Les temps passant, voici que les deux fleuves assistèrent à la création des État-nations. Ces derniers ne reconnaissaient qu’un seul peuple/religion/langue officiel.le majoritaire sur leur territoire, quand bien même, ils avaient en leur sein tant de peuples/religions/langues… Parfois, ils poussaient à l’extrême le vis, en imposant une ethnie/religion/langue minoritaire à une mosaïque de peuples/religions/langues… En peu de temps, ces État-nations sont devenus tellement forts qu’ils ont commis les pires crimes, génocides, pillages, assimilations d’autres peuples/régions du monde qui n’avaient pas eu le temps de créer leurs propres État-nations forts et bien dotés en armes. C’était la loi du plus fort et les faibles n’avaient qu’à s’en prendre à eux-mêmes.
Un de ces peuples maudits des État-nations était le peuple kurde, celui dont les ancêtres du pays d’entre deux fleuves avaient découvert l’agriculture. Ils pouvaient être fière d’un tel héritage, mais ils avaient raté le train des État-nations. Un retard qu’ils ne cessent de payer sur les plans ethnique, culturel, linguistique, écologique … depuis un siècle.
Un des derniers malheurs qui frappent le peuple kurde est l’eau. En effet, l’Euphrate et le Tigre, les deux fleuves les plus importants du Moyen-Orient, trouvent leurs sources au Kurdistan du Nord sous l’occupation turque où la Turquie a construit de nombreux barrages qui ont anéanti un des patrimoines de l’humanité à Hasankeyf (Heskif en kurde) et des centaines de localités kurdes, tandis que les Kurdes qui vivent en aval des deux fleuves sont privés d’eau qui est portant vitale et pour eux et pour la terre.
Les Kurdes du Rojava/Syrie du Nord et de l’Est sont particulièrement touchés par cette guerre d’eau que la Turquie livre aux Kurdes car elle a coupé l’eau de l’Euphrate qui desservait le Rojava depuis plus de trois mois. Depuis, le nid même de l’Euphrate s’est asséché, les terres arables où jadis poussait les premiers blés se transforment en désert, les barrages de la région qui fournissaient de l’électricité à la région sont à l’arrêt. Les gens tentent de creuser des puits pour ne pas mourir de soif alors qu’ils sont aussi menacés de famine…

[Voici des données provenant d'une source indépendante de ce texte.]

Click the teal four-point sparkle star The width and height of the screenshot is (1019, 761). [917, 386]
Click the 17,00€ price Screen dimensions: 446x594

Cela fait plus d’un an que les Kurdes du Rojava crient au secours auprès des organisations internationales sensées protéger les droits élémentaires des peuples dont celui d’accès à l’eau. En vain, personne ne les entend. En attendant, ils préparent un requiem pour l’Euphrate dont le lit est crevassé de toute part comme on peut le voir sur l’image ci-dessus.